Blick in die Ferne: Ann-Kathrin Müller in Stuttgart

Seit vielen Jahren stellt das Kunstmuseum Stuttgart unter dem Titel „Frischzelle“ seinen Besucherinnen regelmäßig junge Positionen vor, die jenseits des etablierten Marktgeschehens (oder dort noch nicht angekommen) neue Sichtweisen anbieten. In der immerhin 24. Folge dieser Reihe ist mit der 1988 in Nürtingen geborenen Ann-Kathrin Müller nun erstmals eine Fotografin zu sehen. Und es handelt sich in der Tat um eine vielversprechende Entdeckung.

Das Interessante an Müllers Ansatz ergibt sich aus einer eigentümlichen Verschlingung von Literarischem und Bildlichem, die sich zwar nicht auf den ersten Blick enthüllt, aber spätestens bei eingehender Betrachtung ein ungewöhnliches narratives Potential der Fotografie eröffnet. Die Künstlerin arbeitet dabei immer mit mehrteiligen Bild-Konstellationen von Schwarzweiß-Bildern, die zunächst wie autonome Einzelbilder erscheinen. Erst die jeweiligen Titel – wie z.B. Die Exposition, Die Exkursion oder Tamerian – inhaltlich keineswegs überdeutlich oder einengend, legen es nahe nach Zusammenhängen zwischen den motivisch durchaus disparaten Bildern zu fragen. Und an dieser Stelle ist die Betrachterin als Individuum gefordert, das sich Geschichten imaginiert. Das mag die eine oder den anderen überfordern, aber Ansprüche sollte die Kunst schon stellen dürfen.

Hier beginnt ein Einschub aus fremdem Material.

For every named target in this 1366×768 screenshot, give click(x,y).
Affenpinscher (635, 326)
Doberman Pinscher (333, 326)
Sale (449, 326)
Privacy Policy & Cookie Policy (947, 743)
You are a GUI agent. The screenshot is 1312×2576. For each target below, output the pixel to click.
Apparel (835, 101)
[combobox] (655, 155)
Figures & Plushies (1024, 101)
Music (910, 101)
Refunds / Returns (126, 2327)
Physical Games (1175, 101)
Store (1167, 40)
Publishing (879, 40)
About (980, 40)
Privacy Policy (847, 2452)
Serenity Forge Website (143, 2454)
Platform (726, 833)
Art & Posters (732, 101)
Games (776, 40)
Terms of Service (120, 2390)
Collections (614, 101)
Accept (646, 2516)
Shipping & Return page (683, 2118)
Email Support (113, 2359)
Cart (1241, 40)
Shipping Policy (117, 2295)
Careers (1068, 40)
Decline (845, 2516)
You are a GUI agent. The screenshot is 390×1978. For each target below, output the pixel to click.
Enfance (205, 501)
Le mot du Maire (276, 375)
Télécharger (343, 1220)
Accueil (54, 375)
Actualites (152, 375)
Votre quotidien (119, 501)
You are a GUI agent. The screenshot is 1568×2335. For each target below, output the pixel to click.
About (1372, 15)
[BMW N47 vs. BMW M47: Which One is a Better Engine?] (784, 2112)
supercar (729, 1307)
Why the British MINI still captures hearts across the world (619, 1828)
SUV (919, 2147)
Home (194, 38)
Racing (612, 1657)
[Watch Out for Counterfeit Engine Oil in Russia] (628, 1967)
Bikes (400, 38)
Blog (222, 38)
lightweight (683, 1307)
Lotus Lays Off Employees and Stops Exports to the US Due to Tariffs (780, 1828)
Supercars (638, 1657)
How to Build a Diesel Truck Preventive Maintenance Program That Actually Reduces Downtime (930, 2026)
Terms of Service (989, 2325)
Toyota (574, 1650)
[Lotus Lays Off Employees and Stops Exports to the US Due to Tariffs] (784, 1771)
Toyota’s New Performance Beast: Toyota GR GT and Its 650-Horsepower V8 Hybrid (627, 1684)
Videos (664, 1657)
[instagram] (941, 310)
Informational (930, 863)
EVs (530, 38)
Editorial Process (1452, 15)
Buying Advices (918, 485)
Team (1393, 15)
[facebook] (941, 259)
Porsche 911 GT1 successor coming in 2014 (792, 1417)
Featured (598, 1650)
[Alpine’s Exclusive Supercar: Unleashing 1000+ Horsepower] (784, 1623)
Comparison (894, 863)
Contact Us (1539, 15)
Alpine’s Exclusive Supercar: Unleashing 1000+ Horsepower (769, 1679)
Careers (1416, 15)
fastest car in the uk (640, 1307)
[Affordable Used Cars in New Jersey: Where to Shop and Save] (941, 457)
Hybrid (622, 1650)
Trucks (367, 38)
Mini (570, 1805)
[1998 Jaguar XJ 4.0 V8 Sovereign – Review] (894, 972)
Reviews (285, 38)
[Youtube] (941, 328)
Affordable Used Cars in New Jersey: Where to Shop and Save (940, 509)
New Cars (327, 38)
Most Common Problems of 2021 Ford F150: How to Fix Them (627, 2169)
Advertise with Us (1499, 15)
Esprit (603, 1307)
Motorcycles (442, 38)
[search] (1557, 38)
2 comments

Ein durchgängig auffälliges Charakteristikum der Bildsprache von Müller ist sicherlich ihre retrospektive Anmutung, die sich in Gestalt der Kleidung der Personen oder der gezeigten Automobile äußert und sich in das Licht-Schatten-Spiel der unterschiedlich großen Schwarzweiß-Abzüge fügt. Die Suche nach der Geschichte jedoch transzendiert sogleich diese gleichsam historistische Anmutung, die motivisch bisweilen mit dem Optimismus der 50er Jahre flirtet: Das Einzelbild erscheint dann fast wie ein gespannter Bogen voller Erwartungen auf die Erfüllung in einer erzählerischen Dimension, für die es jedoch kein wirkliches Ziel gibt, die also immer wieder zum Neubeginn des Wechselspiels zwischen Sehen und Denken Anlass gibt.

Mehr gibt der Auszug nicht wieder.